Mainland development will affect the Keys

Last week, a parade of Keys citizens told members of the South Florida Regional Planning Council that a proposed development in south Miami-Dade County was a bad idea.

This proposal would place 6,000 homes, 300,000 square feet of retail space, 90,000 square feet of office space, a theater, two schools and a hotel at the southern end of the county, near where Card Sound Road meets U.S. 1.

The proposed land for this development is outside of Miami-Dade's 2005 urban development boundary and outside of the county's 2015 urban expansion area. Florida City also wants to annex the area and is pushing the county for permission to do so.

The Monroe County Commission and the Marathon and Islamorada councils have all publicly voiced their displeasure with this project, concerned with hurricane evacuation as well as the inequity in growth management standards applied to the Keys versus a piece of environmentally sensitive land just a few miles north.

The land in question also is in the footprint of an Everglades restoration project.

At the regional planning council meeting this week, two people — Monroe Planning Commissioner Lynn Mapes and 1000 Friends of Florida Executive Director Charles Pattison — made the same suggestion: The state should declare these lands an Area of Critical Concern.

Some regional planning councilors like the idea and directed their staff to research the issue and bring it back to them for action at their next meeting.

It has been many years since the state created a new Area of Critical Concern but this is an idea well worth pursuing. Certainly it is critical for the state to put the brakes on inappropriate development that is marching forward into lands that are needed for Everglades restoration projects.

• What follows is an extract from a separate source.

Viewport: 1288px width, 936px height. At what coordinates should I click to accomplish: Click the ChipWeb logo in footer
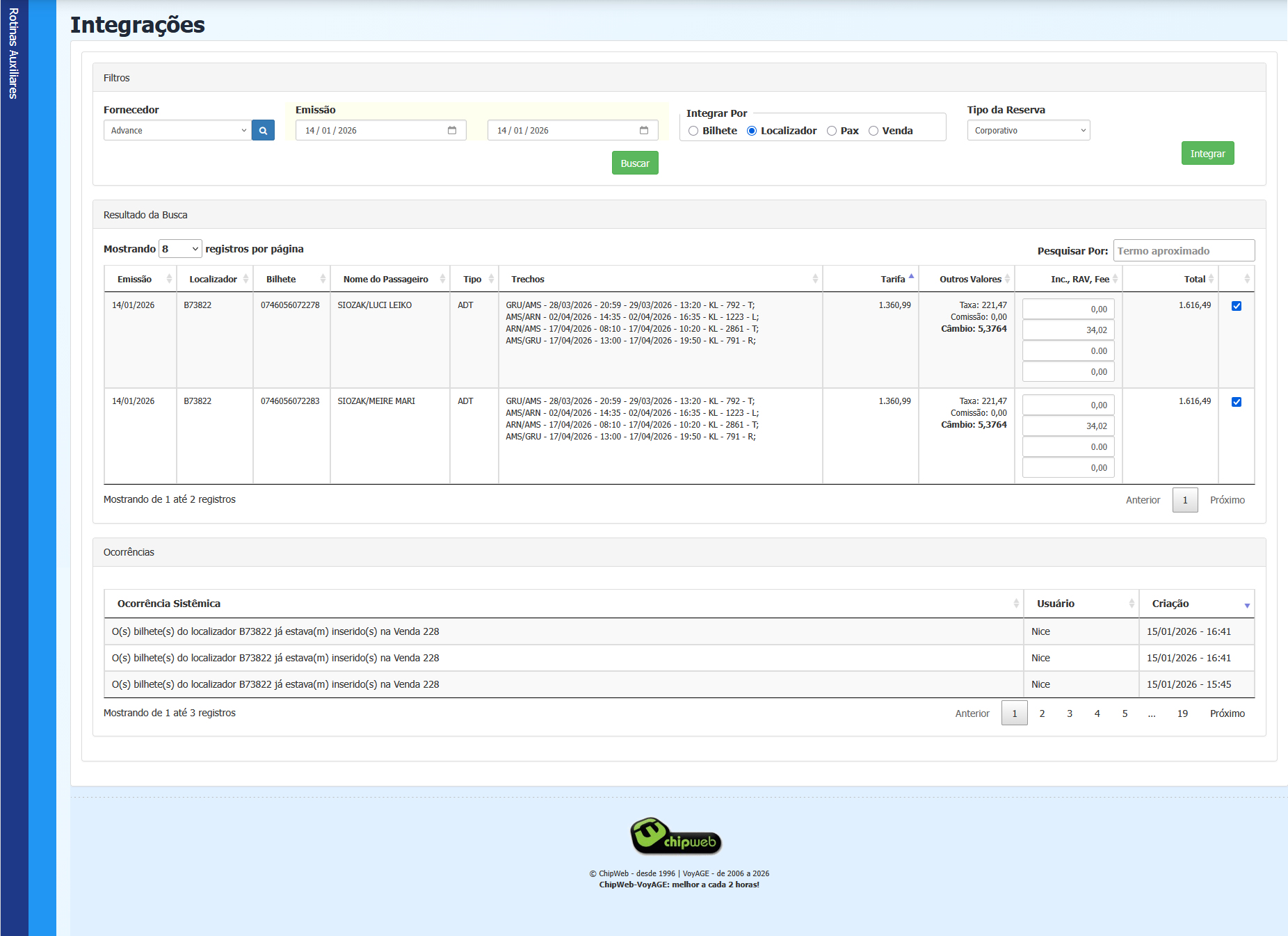click(x=675, y=837)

Restoring the Everglades is, after all, the stated aim of an $8 billion plan that the U.S. and the state of Florida have made their highest environmental priority. It's quite a feat they're attempting, setting the U.S. Army Corps of Engineers and the South Florida Water Management District on the task of repairing an ecosystem destroyed by an intricate and extensive system of canals, levees and pumps.

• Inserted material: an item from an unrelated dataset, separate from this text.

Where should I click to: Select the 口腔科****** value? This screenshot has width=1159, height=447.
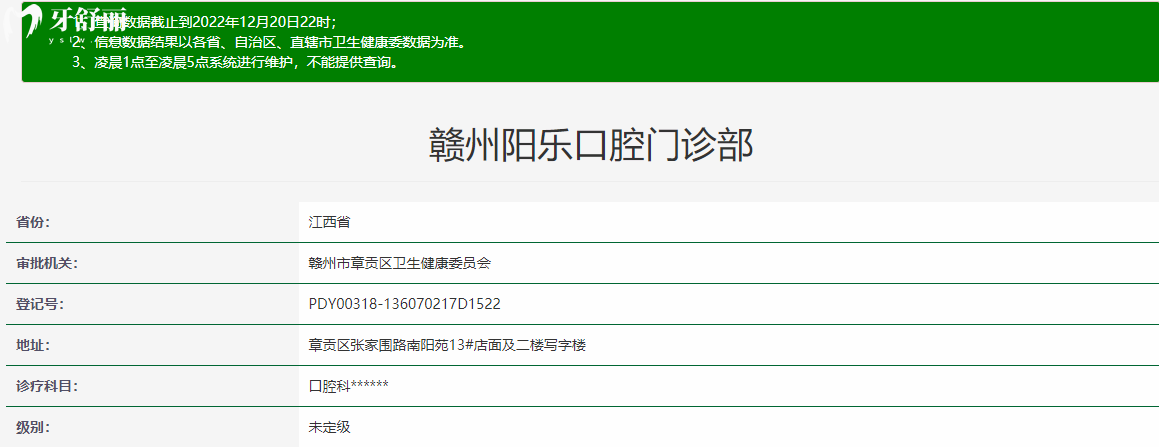click(x=348, y=386)
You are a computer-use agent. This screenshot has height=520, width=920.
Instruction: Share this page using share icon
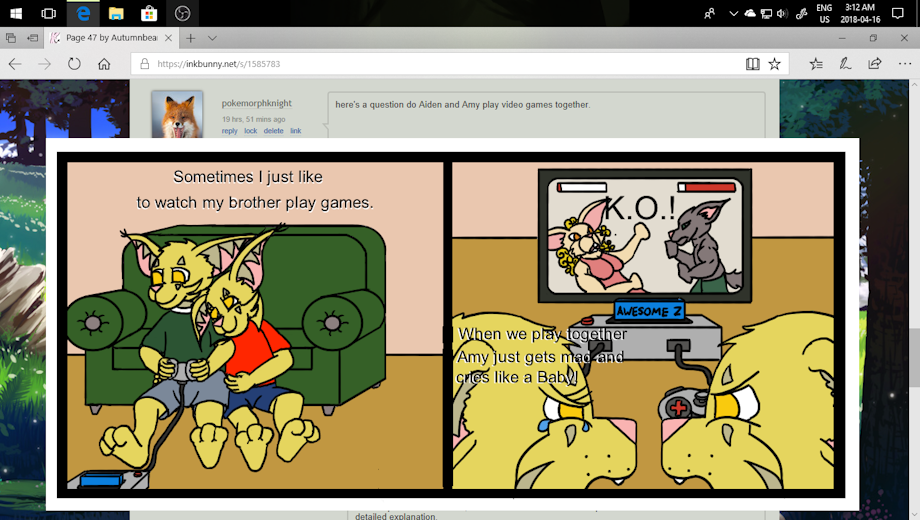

At the same time, they're supposed to ensure water supply and flood protection for South Florida while coping with population projections expected to hit 20 million within our lifetimes.

In development-happy South Florida, it's no surprise to see projects proposed for lands that have already been outlined as necessary for restoration. The Florida City development currently under consideration is in the footprint of the Biscayne Bay Coastal Wetlands project, a component of Everglades restoration.

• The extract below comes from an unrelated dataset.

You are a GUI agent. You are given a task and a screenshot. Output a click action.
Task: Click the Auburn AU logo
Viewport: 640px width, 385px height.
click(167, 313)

This isn't the first development proposed for land needed for Everglades restoration. The South Florida Water Management District already approved an earlier request in South Dade and is now considering a development in Martin County on land needed to help restore the Indian River Lagoon.

All this reveals a vast divide in the state's official attitude toward ecosystem restoration. On one hand, it touts its unprecedented commitment toward restoration and spends hundreds of millions buying land. It also devotes tremendous time, energy and money to buying land and improving water quality in the Florida Keys, the southern end of the ecosystem in question.

On the other, it allows development to plunge forward on lands essential to Everglades restoration and directly adjacent to the Florida Keys.

This is a double standard. The Keys have always been a place for state politicians, Republicans and Democrats alike, to collect environmental credits without political consequences. We have internationally significant resources but few voters to exact revenge for unpopular policies. This has, in general, worked for the protection of the Keys environment.

But if South Florida is truly a single region and restoring the ecosystem is truly the goal, the state's critical concern should not stop at the arbitrary border of the Monroe-Miami-Dade county line. Protecting the Keys and indeed providing for the sustainability of South Florida will require the political will to see the connections — including, if necessary, extending the Area of Critical Concern to mainland Miami-Dade.